Records from a dataset:
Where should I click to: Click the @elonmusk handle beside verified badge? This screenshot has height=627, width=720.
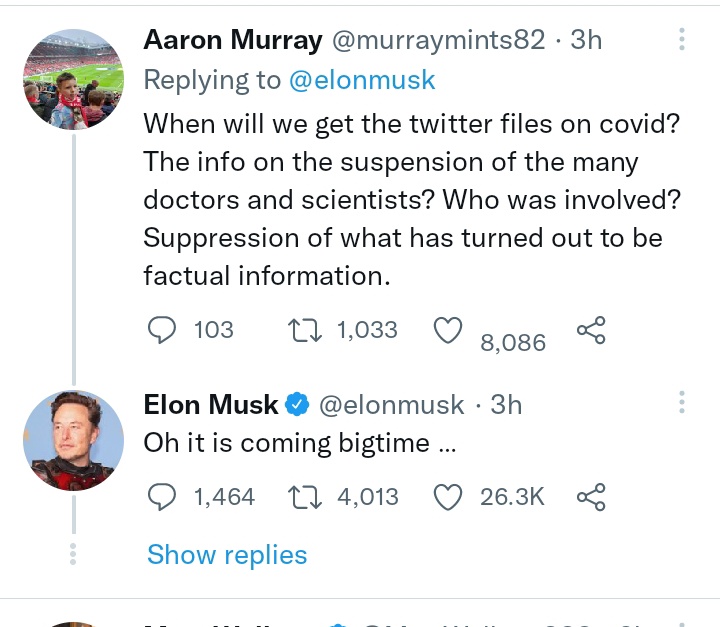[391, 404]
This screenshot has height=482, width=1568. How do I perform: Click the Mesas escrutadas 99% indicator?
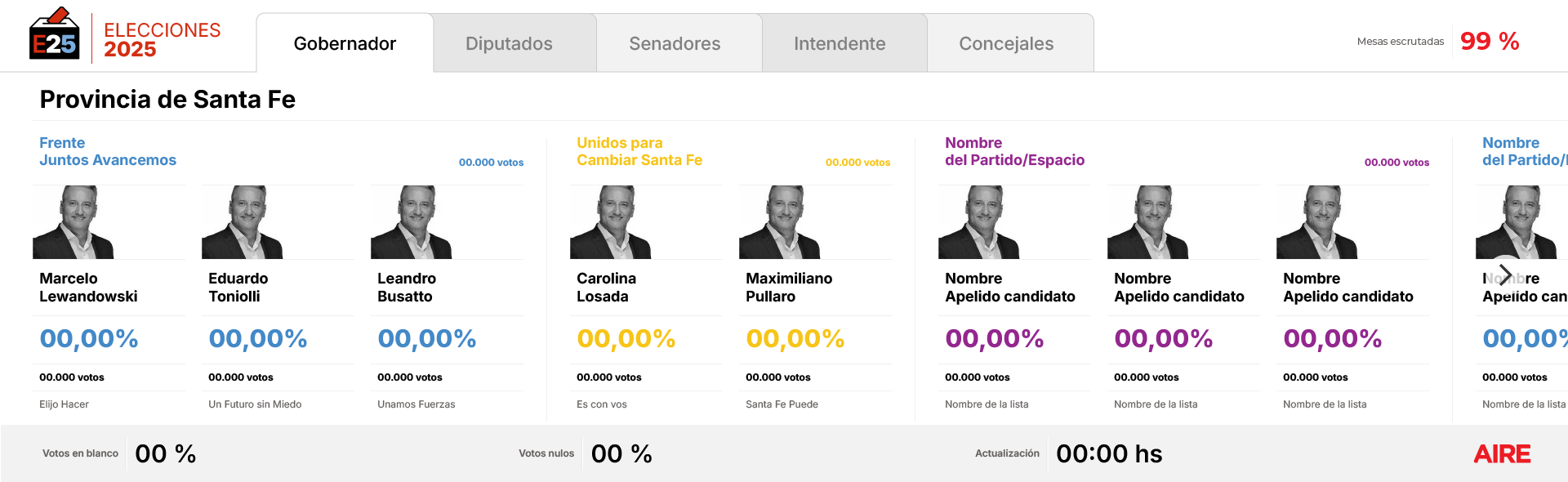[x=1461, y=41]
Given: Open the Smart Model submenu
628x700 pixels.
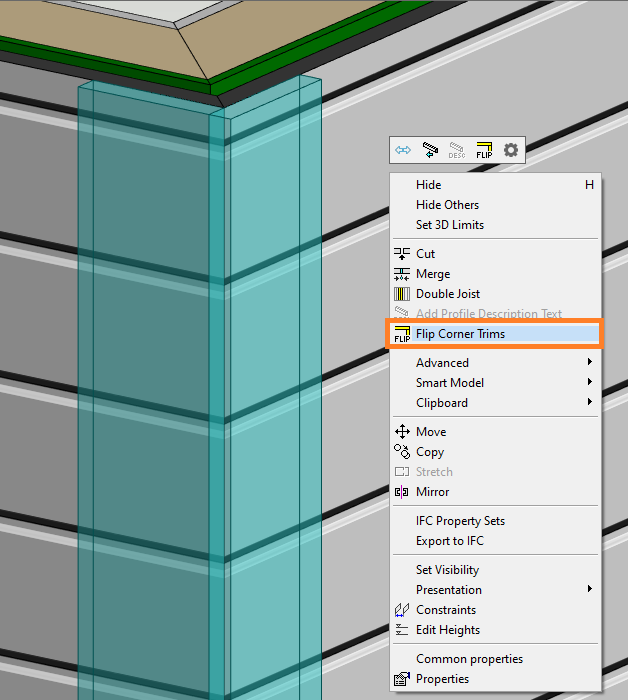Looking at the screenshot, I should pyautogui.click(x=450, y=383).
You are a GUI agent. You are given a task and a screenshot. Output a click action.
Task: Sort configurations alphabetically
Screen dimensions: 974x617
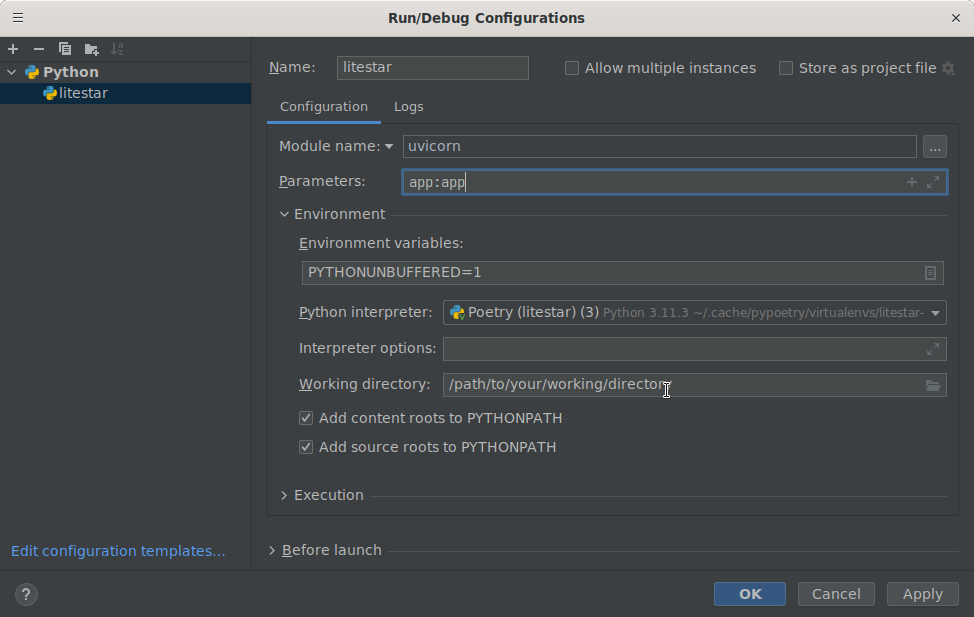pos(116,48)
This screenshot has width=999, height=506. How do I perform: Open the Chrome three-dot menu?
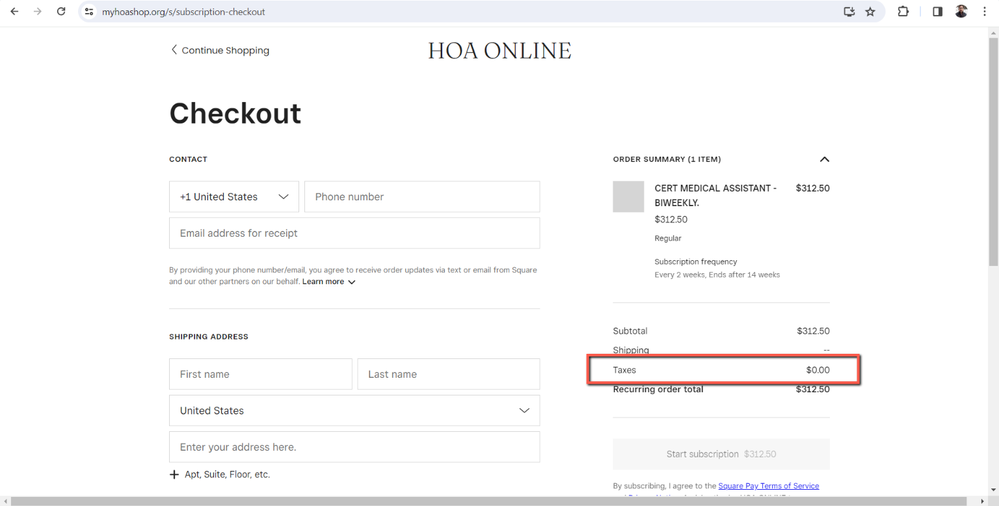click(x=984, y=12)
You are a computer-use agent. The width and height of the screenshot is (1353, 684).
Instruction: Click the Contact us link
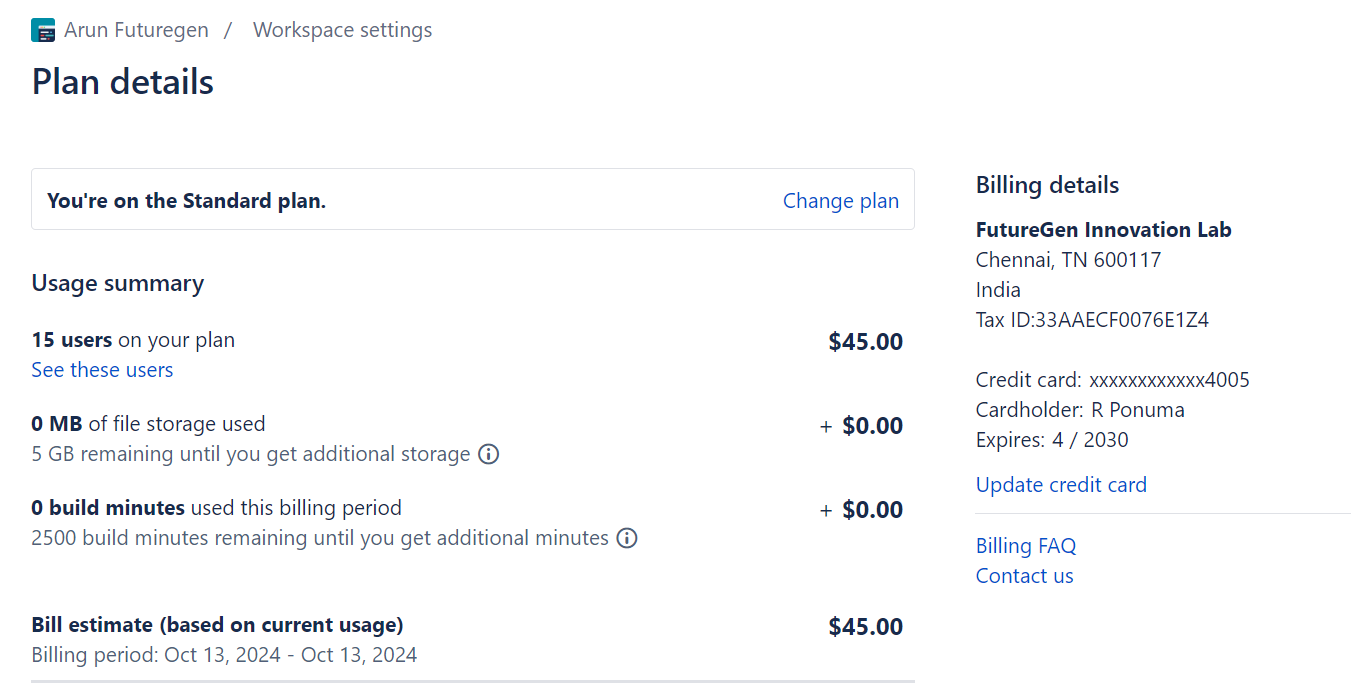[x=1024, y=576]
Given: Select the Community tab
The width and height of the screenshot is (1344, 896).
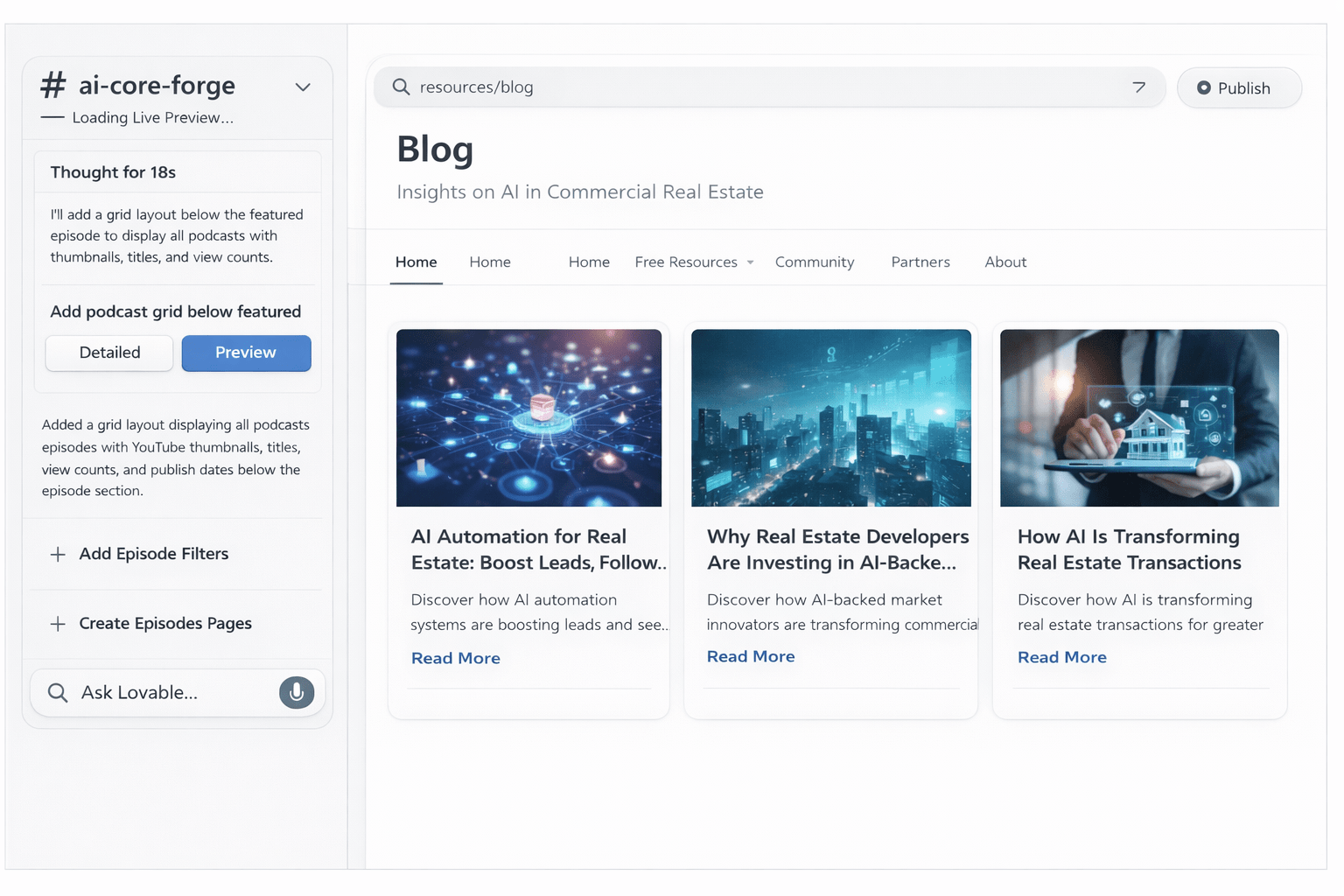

## What needs to be done
Retyped exactly, the lines from the one holding "Screen dimensions: 974x617" through the last line of the data above are the whole answer. Pictures stay out.

## Response for this exercise
Screen dimensions: 974x617
pos(116,48)
This screenshot has width=999, height=506. How do I perform: Open the Chrome three-dot menu?
click(x=984, y=12)
You are a computer-use agent. The width and height of the screenshot is (1353, 684).
Instruction: Click the Contact us link
[x=1024, y=576]
Given: Select the Community tab
The width and height of the screenshot is (1344, 896).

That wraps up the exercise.